- WHAT IS REQUIRED
Write out the entries again exactly as they are given.

===== PROVIDED MATERIAL

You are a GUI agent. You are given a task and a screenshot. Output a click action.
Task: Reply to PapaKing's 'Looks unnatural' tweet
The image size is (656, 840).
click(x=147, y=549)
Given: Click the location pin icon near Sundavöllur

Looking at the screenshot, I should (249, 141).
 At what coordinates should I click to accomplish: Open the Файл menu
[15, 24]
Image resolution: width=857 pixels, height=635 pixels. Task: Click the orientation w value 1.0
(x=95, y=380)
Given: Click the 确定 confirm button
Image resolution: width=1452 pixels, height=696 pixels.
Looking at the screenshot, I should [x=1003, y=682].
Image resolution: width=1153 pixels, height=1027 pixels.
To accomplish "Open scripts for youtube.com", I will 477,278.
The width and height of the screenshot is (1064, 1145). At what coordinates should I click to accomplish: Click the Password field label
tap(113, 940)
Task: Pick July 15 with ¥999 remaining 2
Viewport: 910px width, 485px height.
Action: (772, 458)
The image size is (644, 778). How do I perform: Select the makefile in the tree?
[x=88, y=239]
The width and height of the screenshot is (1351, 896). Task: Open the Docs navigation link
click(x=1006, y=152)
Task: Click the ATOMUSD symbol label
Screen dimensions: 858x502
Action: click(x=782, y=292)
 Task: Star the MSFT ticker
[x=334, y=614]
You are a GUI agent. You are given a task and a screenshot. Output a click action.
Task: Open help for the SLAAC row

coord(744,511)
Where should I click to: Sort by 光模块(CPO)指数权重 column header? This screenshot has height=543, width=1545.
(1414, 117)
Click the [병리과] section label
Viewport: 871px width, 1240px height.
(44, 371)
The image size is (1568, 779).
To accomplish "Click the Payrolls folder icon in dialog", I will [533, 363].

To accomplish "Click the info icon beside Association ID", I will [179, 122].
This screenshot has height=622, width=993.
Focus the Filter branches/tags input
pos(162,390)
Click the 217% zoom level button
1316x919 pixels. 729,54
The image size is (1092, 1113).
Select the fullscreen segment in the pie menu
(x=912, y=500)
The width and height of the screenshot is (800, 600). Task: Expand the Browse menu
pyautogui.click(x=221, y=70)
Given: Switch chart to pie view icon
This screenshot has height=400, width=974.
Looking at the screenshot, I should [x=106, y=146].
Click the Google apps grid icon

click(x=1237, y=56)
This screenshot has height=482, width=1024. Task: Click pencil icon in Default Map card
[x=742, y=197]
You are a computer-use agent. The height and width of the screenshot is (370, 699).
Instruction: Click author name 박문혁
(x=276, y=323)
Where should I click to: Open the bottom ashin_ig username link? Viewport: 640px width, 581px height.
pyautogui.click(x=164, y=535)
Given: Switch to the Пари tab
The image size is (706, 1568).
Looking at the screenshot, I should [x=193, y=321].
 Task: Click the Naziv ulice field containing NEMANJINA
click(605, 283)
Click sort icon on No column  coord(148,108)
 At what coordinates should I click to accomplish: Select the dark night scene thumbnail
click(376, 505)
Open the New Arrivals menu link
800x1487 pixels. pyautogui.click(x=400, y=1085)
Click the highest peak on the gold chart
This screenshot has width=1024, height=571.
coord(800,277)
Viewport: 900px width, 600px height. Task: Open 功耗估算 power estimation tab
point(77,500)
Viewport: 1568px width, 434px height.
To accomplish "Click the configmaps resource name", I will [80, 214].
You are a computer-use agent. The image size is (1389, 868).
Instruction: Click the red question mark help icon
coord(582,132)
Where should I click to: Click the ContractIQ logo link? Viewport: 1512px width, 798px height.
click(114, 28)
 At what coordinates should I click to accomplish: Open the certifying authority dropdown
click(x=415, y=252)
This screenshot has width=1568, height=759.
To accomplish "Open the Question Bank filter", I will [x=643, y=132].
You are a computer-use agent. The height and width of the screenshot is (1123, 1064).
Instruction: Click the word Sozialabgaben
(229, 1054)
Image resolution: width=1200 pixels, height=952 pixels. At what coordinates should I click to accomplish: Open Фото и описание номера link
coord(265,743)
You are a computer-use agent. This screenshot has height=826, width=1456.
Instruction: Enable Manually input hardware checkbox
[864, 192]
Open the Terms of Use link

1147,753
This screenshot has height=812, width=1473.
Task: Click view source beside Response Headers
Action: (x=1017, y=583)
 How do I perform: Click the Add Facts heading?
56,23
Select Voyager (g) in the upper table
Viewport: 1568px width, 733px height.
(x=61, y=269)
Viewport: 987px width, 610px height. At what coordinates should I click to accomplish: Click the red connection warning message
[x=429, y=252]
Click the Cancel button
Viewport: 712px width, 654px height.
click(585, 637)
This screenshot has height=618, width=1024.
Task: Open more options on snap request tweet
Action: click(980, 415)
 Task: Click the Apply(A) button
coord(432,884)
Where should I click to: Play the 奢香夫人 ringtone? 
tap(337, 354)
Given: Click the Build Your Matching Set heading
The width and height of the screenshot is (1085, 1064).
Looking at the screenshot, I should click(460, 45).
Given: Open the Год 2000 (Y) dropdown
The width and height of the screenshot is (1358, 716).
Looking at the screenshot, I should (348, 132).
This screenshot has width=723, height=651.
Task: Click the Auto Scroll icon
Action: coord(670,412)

==========

- PROBLEM SOLUTION
You are a GUI agent. You are given a task and a screenshot. Output a click action.
Task: Reply to PapaKing's 'Looks unnatural' tweet
The image size is (656, 840).
click(x=147, y=549)
Given: Click the location pin icon near Sundavöllur

Looking at the screenshot, I should (249, 141).
 At what coordinates should I click to accomplish: Open the Файл menu
[15, 24]
Image resolution: width=857 pixels, height=635 pixels. Task: Click the orientation w value 1.0
(x=95, y=380)
Given: Click the 确定 confirm button
Image resolution: width=1452 pixels, height=696 pixels.
Looking at the screenshot, I should [x=1003, y=682].
Image resolution: width=1153 pixels, height=1027 pixels.
To accomplish "Open scripts for youtube.com", I will 477,278.
The width and height of the screenshot is (1064, 1145). At what coordinates should I click to accomplish: Click the Password field label
tap(113, 940)
Task: Pick July 15 with ¥999 remaining 2
Viewport: 910px width, 485px height.
Action: (772, 458)
The image size is (644, 778). How do I perform: Select the makefile in the tree?
[x=88, y=239]
The width and height of the screenshot is (1351, 896). Task: Open the Docs navigation link
click(x=1006, y=152)
Task: Click the ATOMUSD symbol label
Screen dimensions: 858x502
Action: click(x=782, y=292)
 Task: Star the MSFT ticker
[x=334, y=614]
You are a GUI agent. You are given a task and a screenshot. Output a click action.
Task: Open help for the SLAAC row

coord(744,511)
Where should I click to: Sort by 光模块(CPO)指数权重 column header? This screenshot has height=543, width=1545.
(1414, 117)
Click the [병리과] section label
Viewport: 871px width, 1240px height.
(44, 371)
The image size is (1568, 779).
To accomplish "Click the Payrolls folder icon in dialog", I will [533, 363].

To accomplish "Click the info icon beside Association ID", I will [179, 122].
This screenshot has height=622, width=993.
Focus the Filter branches/tags input
pos(162,390)
Click the 217% zoom level button
1316x919 pixels. 729,54
The image size is (1092, 1113).
Select the fullscreen segment in the pie menu
(x=912, y=500)
The width and height of the screenshot is (800, 600). Task: Expand the Browse menu
pyautogui.click(x=221, y=70)
Given: Switch chart to pie view icon
This screenshot has height=400, width=974.
Looking at the screenshot, I should [x=106, y=146].
Click the Google apps grid icon

click(x=1237, y=56)
This screenshot has height=482, width=1024. Task: Click pencil icon in Default Map card
[x=742, y=197]
You are a computer-use agent. The height and width of the screenshot is (370, 699).
Instruction: Click author name 박문혁
(x=276, y=323)
Where should I click to: Open the bottom ashin_ig username link? Viewport: 640px width, 581px height.
pyautogui.click(x=164, y=535)
Given: Switch to the Пари tab
The image size is (706, 1568).
Looking at the screenshot, I should [x=193, y=321].
 Task: Click the Naziv ulice field containing NEMANJINA
click(605, 283)
Click sort icon on No column  coord(148,108)
 At what coordinates should I click to accomplish: Select the dark night scene thumbnail
click(376, 505)
Open the New Arrivals menu link
800x1487 pixels. pyautogui.click(x=400, y=1085)
Click the highest peak on the gold chart
This screenshot has width=1024, height=571.
coord(800,277)
Viewport: 900px width, 600px height. Task: Open 功耗估算 power estimation tab
point(77,500)
Viewport: 1568px width, 434px height.
To accomplish "Click the configmaps resource name", I will [80, 214].
You are a computer-use agent. The image size is (1389, 868).
Instruction: Click the red question mark help icon
coord(582,132)
Where should I click to: Click the ContractIQ logo link? Viewport: 1512px width, 798px height.
click(114, 28)
 At what coordinates should I click to accomplish: Open the certifying authority dropdown
click(x=415, y=252)
This screenshot has width=1568, height=759.
To accomplish "Open the Question Bank filter", I will [x=643, y=132].
You are a computer-use agent. The height and width of the screenshot is (1123, 1064).
Instruction: Click the word Sozialabgaben
(229, 1054)
Image resolution: width=1200 pixels, height=952 pixels. At what coordinates should I click to accomplish: Open Фото и описание номера link
coord(265,743)
You are a computer-use agent. This screenshot has height=826, width=1456.
Instruction: Enable Manually input hardware checkbox
[864, 192]
Open the Terms of Use link

1147,753
This screenshot has height=812, width=1473.
Task: Click view source beside Response Headers
Action: (x=1017, y=583)
 How do I perform: Click the Add Facts heading?
56,23
Select Voyager (g) in the upper table
Viewport: 1568px width, 733px height.
(x=61, y=269)
Viewport: 987px width, 610px height. At what coordinates should I click to accomplish: Click the red connection warning message
[x=429, y=252]
Click the Cancel button
Viewport: 712px width, 654px height.
click(585, 637)
This screenshot has height=618, width=1024.
Task: Open more options on snap request tweet
Action: click(980, 415)
 Task: Click the Apply(A) button
coord(432,884)
Where should I click to: Play the 奢香夫人 ringtone? 
tap(337, 354)
Given: Click the Build Your Matching Set heading
The width and height of the screenshot is (1085, 1064).
Looking at the screenshot, I should click(460, 45).
Given: Open the Год 2000 (Y) dropdown
The width and height of the screenshot is (1358, 716).
Looking at the screenshot, I should (348, 132).
This screenshot has width=723, height=651.
Task: Click the Auto Scroll icon
Action: coord(670,412)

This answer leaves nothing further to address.